Antidépresseurs inutiles? Une interview avec Glenn Treisman
Je suis toujours dérangé par tout le battage médiatique qu'il y a quelque temps à propos des antidépresseurs qui ne fonctionnent pas mieux que les pilules de sucre (autrement appelées placebo) parce que je sais que les personnes qui ont besoin d'un traitement - peut-être celles qui vont se suicider - lisent cette histoire et a décidé qu'il n'y avait aucun espoir en médecine.
C’est pourquoi j’aime publier des articles perspicaces comme celui que j’ai trouvé dans la newsletter de John Hopkin, «Hopkins Brain Wise». Ils comprenaient une entrevue avec Glenn Treisman, professeur de psychiatrie et de médecine interne, mieux connu internationalement pour ses soins aux patients infectés par le VIH qui souffrent également d'une maladie psychiatrique.
Voici l’interview…
Q. Ces études sont dangereuses, dites-vous.
Dr Treisman: Dix à 20 pour cent des personnes souffrant de dépression majeure sont décédées par suicide avant l'utilisation généralisée d'antidépresseurs. La dépression double votre risque de décès cardiovasculaire après une crise cardiaque, un accident vasculaire cérébral ou le VIH. Je dirais que décourager les gens de prendre de bons médicaments contre la dépression est dangereux.
Q. Alors, quel est le problème avec les études?
Dr Treisman: Au fond, il ne parvient pas à reconnaître qu’il existe un biais dans la manière dont nous sélectionnons les personnes pour les essais de médicaments. Dans les premières études sur les antidépresseurs, nous étions très exclusifs. Nous utiliserions ce qu'on appelle des critères de diagnostic de recherche (CDR) qui garantissaient qu'une personne souffrait de dépression majeure avant de participer à un essai. C'est un peu comme si un chirurgien était totalement convaincu que quelqu'un a une appendicite avant de faire une intervention chirurgicale. Et dans ces contextes, les antidépresseurs sont bons: 75% des gens vont mieux.

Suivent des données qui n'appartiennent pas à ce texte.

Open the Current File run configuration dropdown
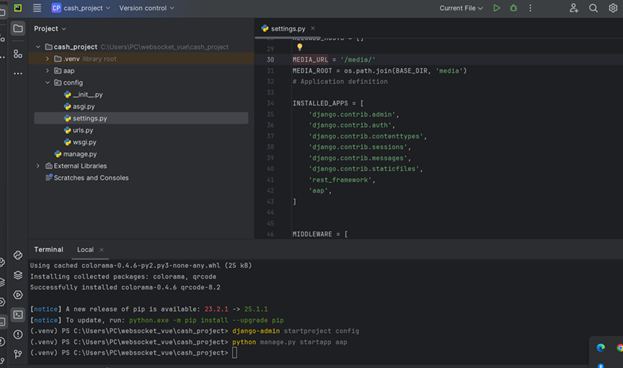tap(461, 8)
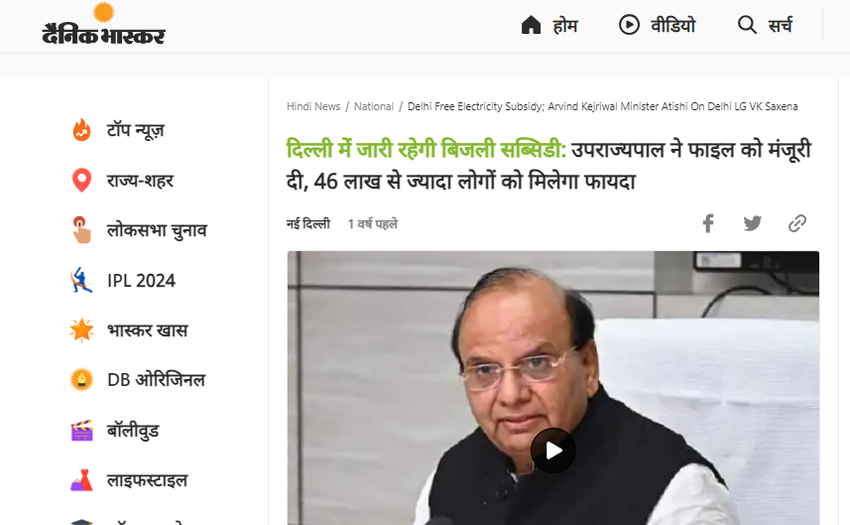This screenshot has width=850, height=525.
Task: Open लाइफस्टाइल section
Action: pos(147,480)
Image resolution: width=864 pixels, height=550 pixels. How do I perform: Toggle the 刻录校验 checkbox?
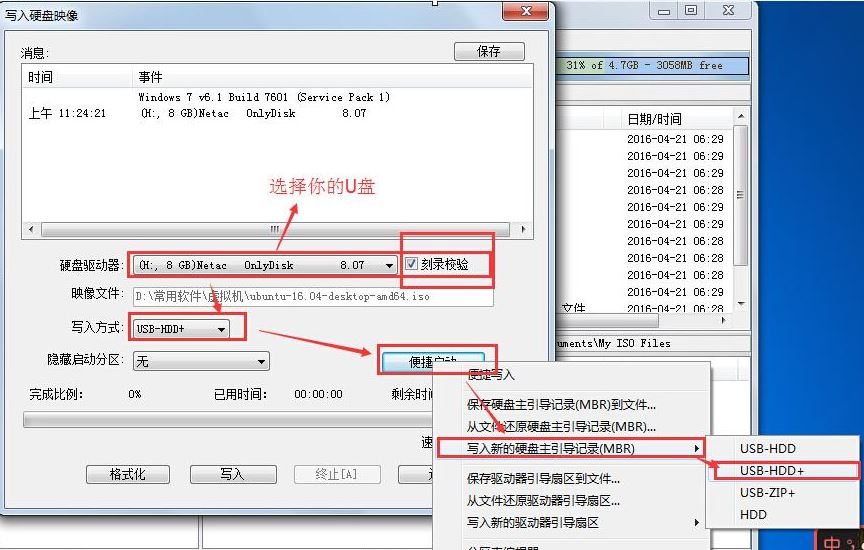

Mais parce que la dépression majeure peut être si mortelle, et parce que nous n'avons pas de test sans équivoque pour elle, nous nous trompons du côté du sur-diagnostic et du traitement. Nous sommes devenus inclusifs. Les critères cliniques de notre DSM [Manuel diagnostique et statistique] par exemple, visent à ne manquer personne qui pourrait souffrir de dépression. Mais en utilisant des critères DSM inclusifs pour nos essais, comme nous le faisons aujourd'hui, nous incluons de nombreuses personnes souffrant de symptômes dépressifs qui ne souffrent pas de dépression majeure. C’est comme, dans les années 1950, certaines personnes subissaient des chirurgies sans appendicite alors que leurs chirurgiens n’en étaient pas sûrs.
Ce qui se passe, c’est qu’un plus grand nombre de personnes - celles qui n’ont pas la vraie dépression à laquelle le médicament est destiné - déclarent se sentir mieux. Entre 1980 et 2000, par exemple, la réponse placebo dans les essais sur les antidépresseurs est passée de 20% à 40%. Et lorsque vous prévoyez une marge d’erreur, il semble qu’il n’y ait aucune différence entre le médicament et le placebo. Mais c’est faux. Les antidépresseurs fonctionnent pour la vraie dépression, même si elle est légère.
Q. Et votre confiance vient de…
Dr Treisman: Une revue critique de la littérature nouvelle et ancienne. Mes années en tant que psychiatre. Mais si vous doutez de moi, pensez aux preuves que les sociétés pharmaceutiques doivent présenter à la FDA. Au moment où les entreprises en arrivent à faire enregistrer un nouveau médicament, elles ont des tonnes d'essais de phase I et II et de la science fondamentale montrant que ces médicaments fonctionnent. Ils savent qu'ils fonctionnent. Les essais d'enregistrement sont trop coûteux pour les mights et maybes.
Q. Vous avez hâte d'un dernier mot.
Dr Treisman: Le message à retenir est que les médecins qui prescrivent doivent être des penseurs critiques. Chaque patient a droit à un traitement sur mesure par un expert, et non à une recette dérivée de la réponse moyenne du sujet moyen de l'essai clinique.